Already, MoRe is used for stents in cardiology and findings of a small animal study presented at the 2018 North American Spine Society meeting in Los Angeles suggested that MoRe is significantly more hydrophilic (having strong affinity to water) and therefore friendlier to bone when compared with cobalt chrome, titanium and stainless steel. This suggests MoRe might provide smaller rods with smaller pedicle screw heads, which decrease the prevalence of protruding, painful hardware in patients with wasting of the body due to severe chronic illness. Further, smaller spinal implants would be beneficial in minimally invasive spine surgery.

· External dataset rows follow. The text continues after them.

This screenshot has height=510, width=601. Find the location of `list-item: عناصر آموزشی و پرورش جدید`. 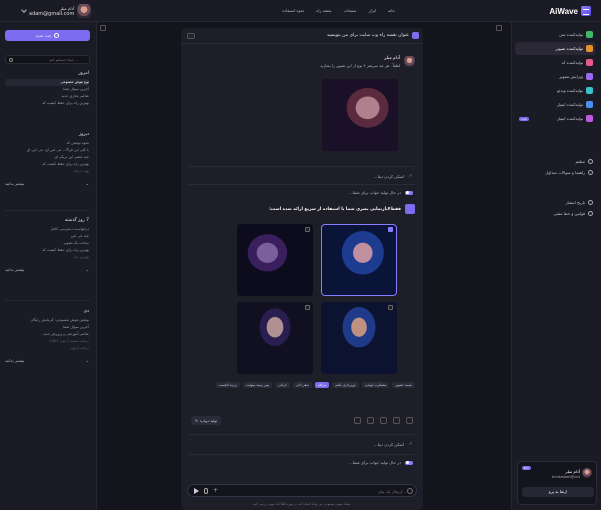

list-item: عناصر آموزشی و پرورش جدید is located at coordinates (47, 334).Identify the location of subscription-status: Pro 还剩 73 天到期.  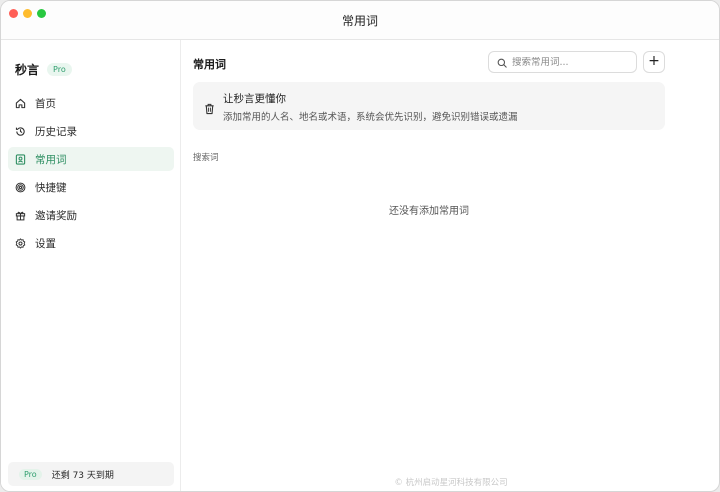
(91, 474).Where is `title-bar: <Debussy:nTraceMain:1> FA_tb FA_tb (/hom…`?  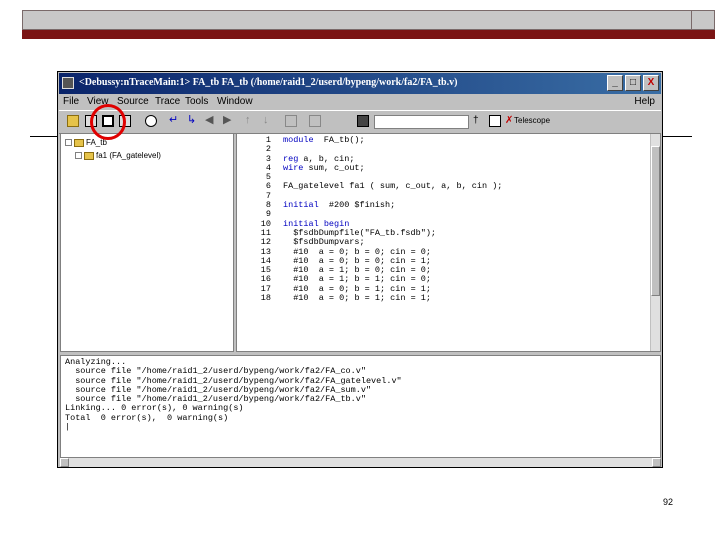
title-bar: <Debussy:nTraceMain:1> FA_tb FA_tb (/hom… is located at coordinates (360, 84).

Another added benefit of MoRe is that it potentially decreases biofilm formations, which are typically caused by chronic medical device-related infections and allergenicity when compared to the traditional metals used in spine surgery. Bacteria are tougher to kill when they attach to the surface of a spinal implant, even before they form a biofilm. Research findings published in the December 2018 edition of Heliyon draws attention to the prevalence of the  antibiotic-resistant nature of bacterial biofilm infections on implantable medical devices and describes current state-of-the-art therapeutic approaches for preventing and treating biofilms. As the range of materials for spinal implants with improved biocompatibility, biodegradability and load bearing properties increase, so are biofilm infections expected to decrease.

 
Takeaways
 
Spine surgery is positioned to become a key target for cost reduction within healthcare systems over the next decade. This is because low back pain, caused by age related degenerative disc disease, is a common condition affecting most individuals at some point in their lives and increasingly people are turning to surgical solutions. As a consequence, we can expect increased pressure on stakeholders, including spinal implant manufacturers, to innovate to make spine surgery more cost effective. 3D printing and the use of new alloys, while in their infancy, are possible strategies to reduce the costs of producing spinal implants while improving patient outcomes.